The "port" at Port Orford consists of a high dock, with a pair of cranes to physically lift boats out of the water. It appears that there are a pair of boats queued up for their turn, but despite waiting in the chilly wind for some time, we didn't actually get to see the feat accomplished. At a certain point, despite sheltering behind a concrete wall/windbreak, it was just too frigid to wait any longer.
This is certainly an odd situation, and it's related (unsurprisingly, if you know me) to the geological setting of this area. The coast side of the Coast Range and Klamath Mountains get tremendous amounts of rain, so coastal streams and rivers tend to be common and closely spaced, with a significant river every 30 miles or so as one travels north or south. As a result, the drowned estuaries of these drainages make for excellent ports. The typical range for a fishing boat is 30 miles in a day- as much as 15 miles out and 15 miles back to port. But in this area, there isn't a large river and natural port. Bandon to Gold Beach, Oregon, is about 55 miles. This means without an "artificial" port such as this one at Port Orford, a fairly large segment of our rich coastal fishing would be inaccessible. Given that reality, the construction of this dock in a relatively sheltered cove makes good sense.

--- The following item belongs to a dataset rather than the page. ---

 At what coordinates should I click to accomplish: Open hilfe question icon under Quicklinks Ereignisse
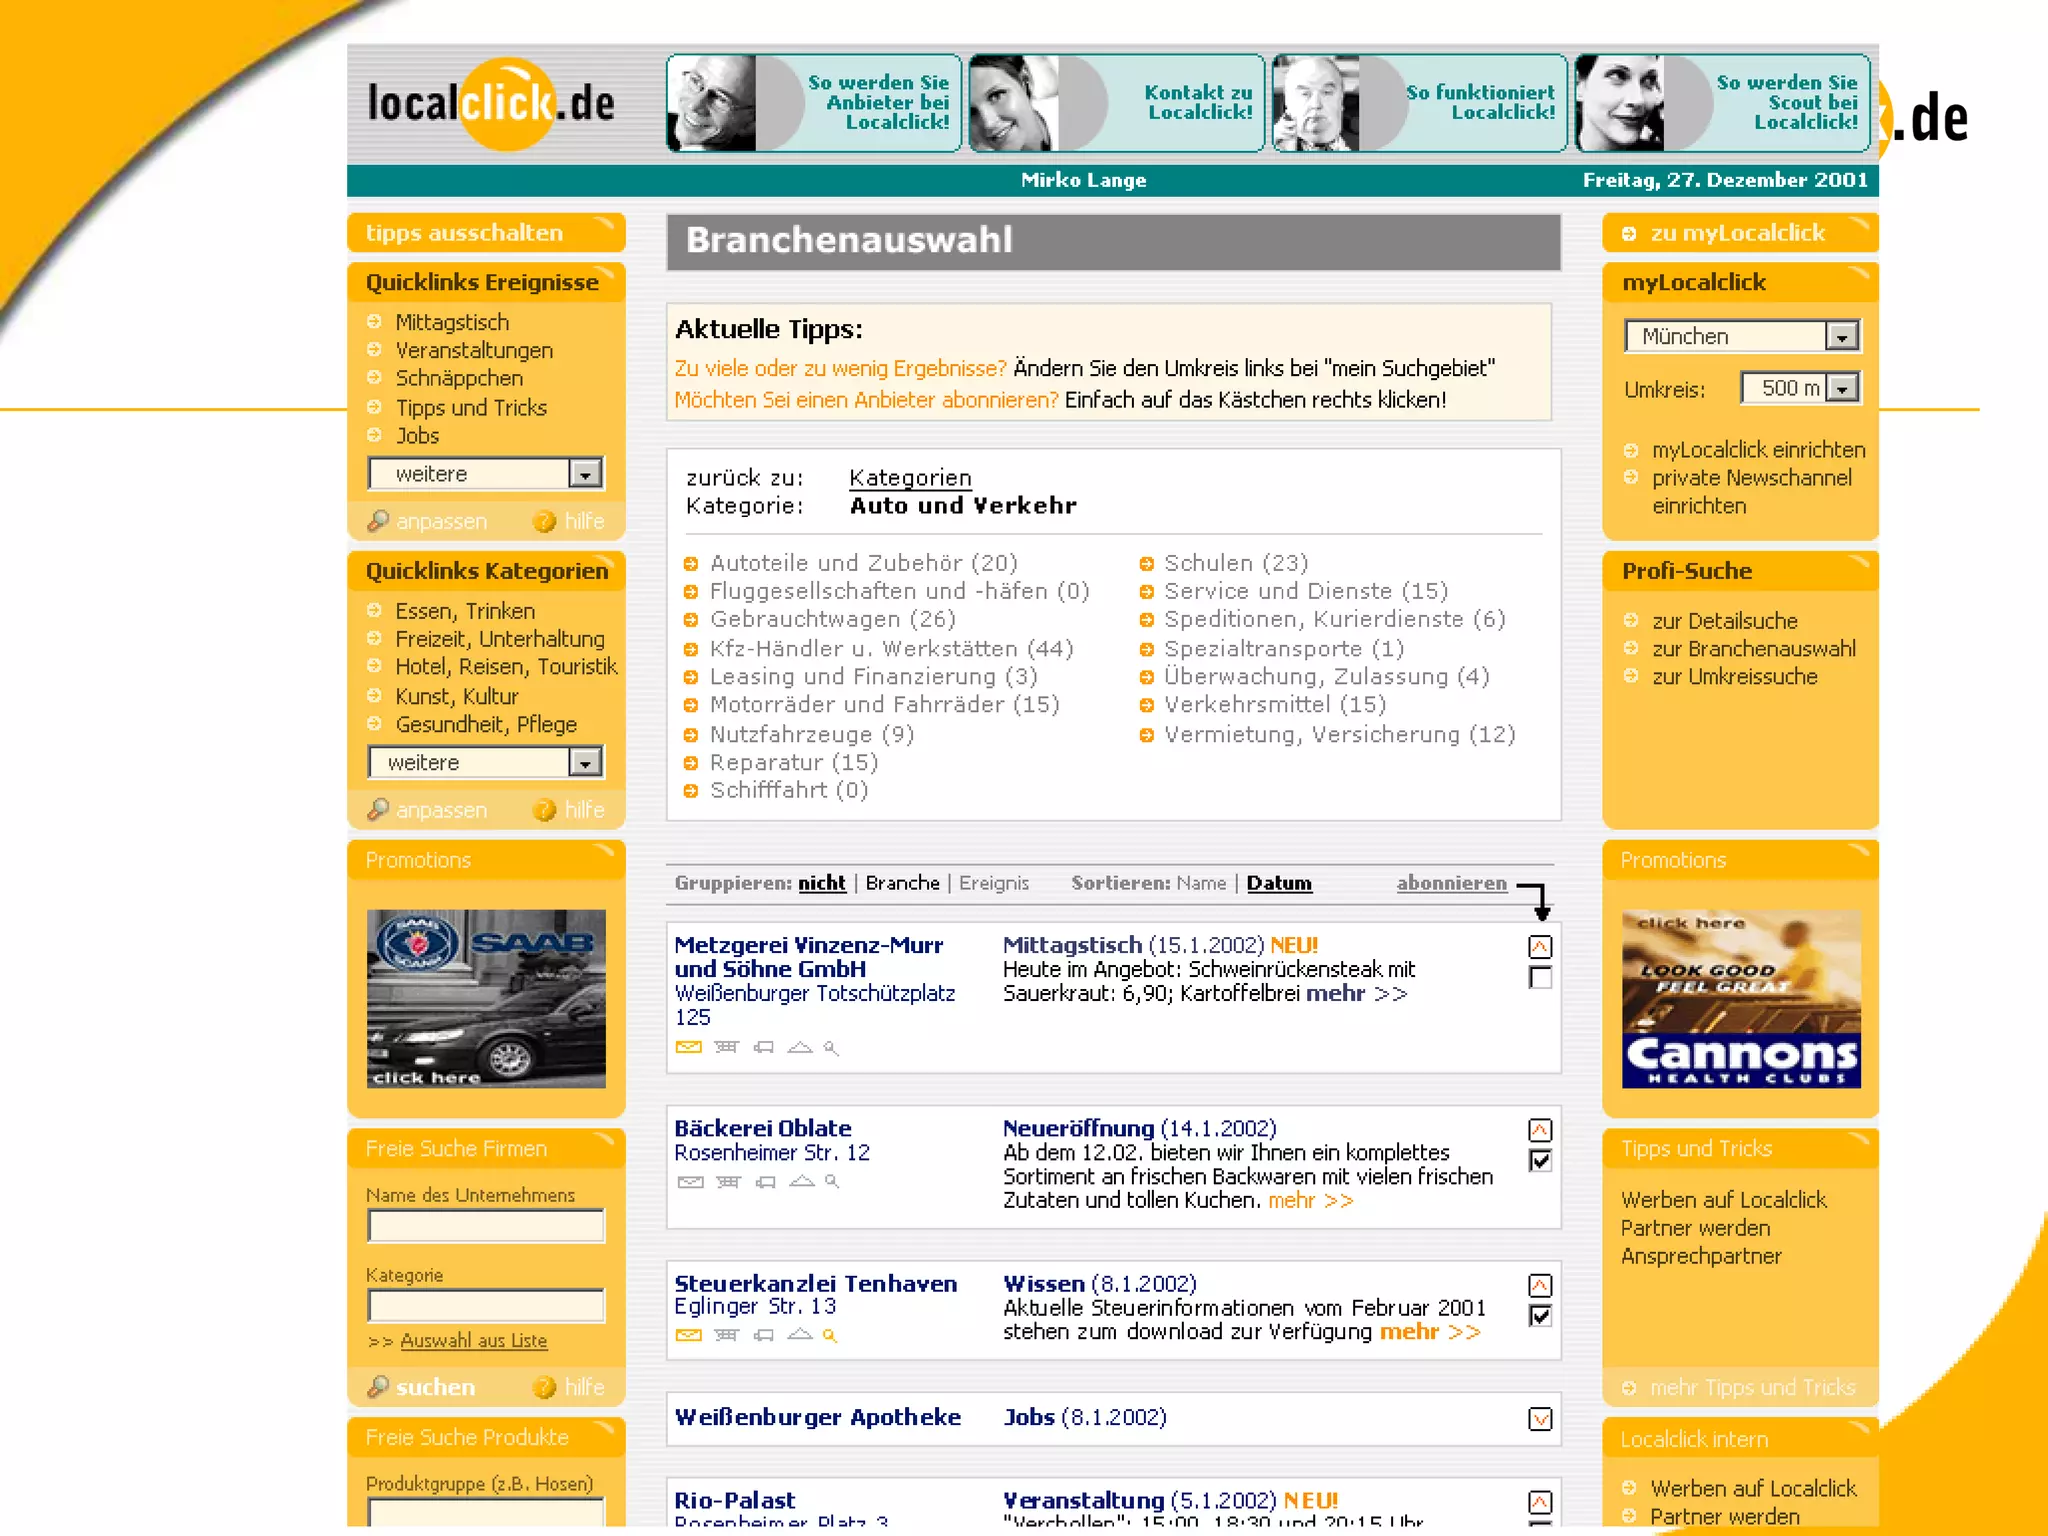coord(544,521)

Looking south from Port Orford to Humbug Mountain, which is cut off in the low clouds. The abundant sea stacks of the southern Oregon coast are apparent here. Port Orford is uniquie in Oregon in that there isn't actually a "port." As we'll see tomorrow, there is instead a dock with cranes.
A benchmark/survey marker at our stop along Cape Blanco Highway. I grew up under the impression that benchmarks were supposed to have their elevations imprinted on them, but at least in Oregon, few do. The ones that do appear to be older. I'm guessing the lower "1988" on the one pictured above was the year it was placed, so it's pretty recent.
Calcite (CaCO3) is easily identifiable in a number of ways. Its softness is distinctive; at a hardness of three, it scratches easily. It famously bubbles when you put a drop of acid on it, though I have only rarely carried acid with me for testing. The places and minerological environments in which it occurs are broad, but can be helpful. Its color is highly variable, but tends to be on the white/pastel end of things. Its rhombohedral cleavage is very distinct, and frequently a dead give-away, as are its variety of crystal forms. But the photo above shows the feature that, in practice, is the one that is most often the visual cue that brings up my hammer for a quick scratch test for confirmation: striated weathering. My understanding is that this is related to the mineral's perfect cleavage and relatively high solubility in water. Cleavage is the result of planar arrangements of atoms that are more strongly bonded within planes, but less strongly bonded across planes. As a result, between those planes is the easiest place for the mineral to split. In the case of calcite, this means it's also the easiest place for its ions to go into solution. So if calcite grains of a size large enough to be visible have been sitting out in the weather for a significant amount of time, they will generally show the linear etching- striations- seen in the sample above.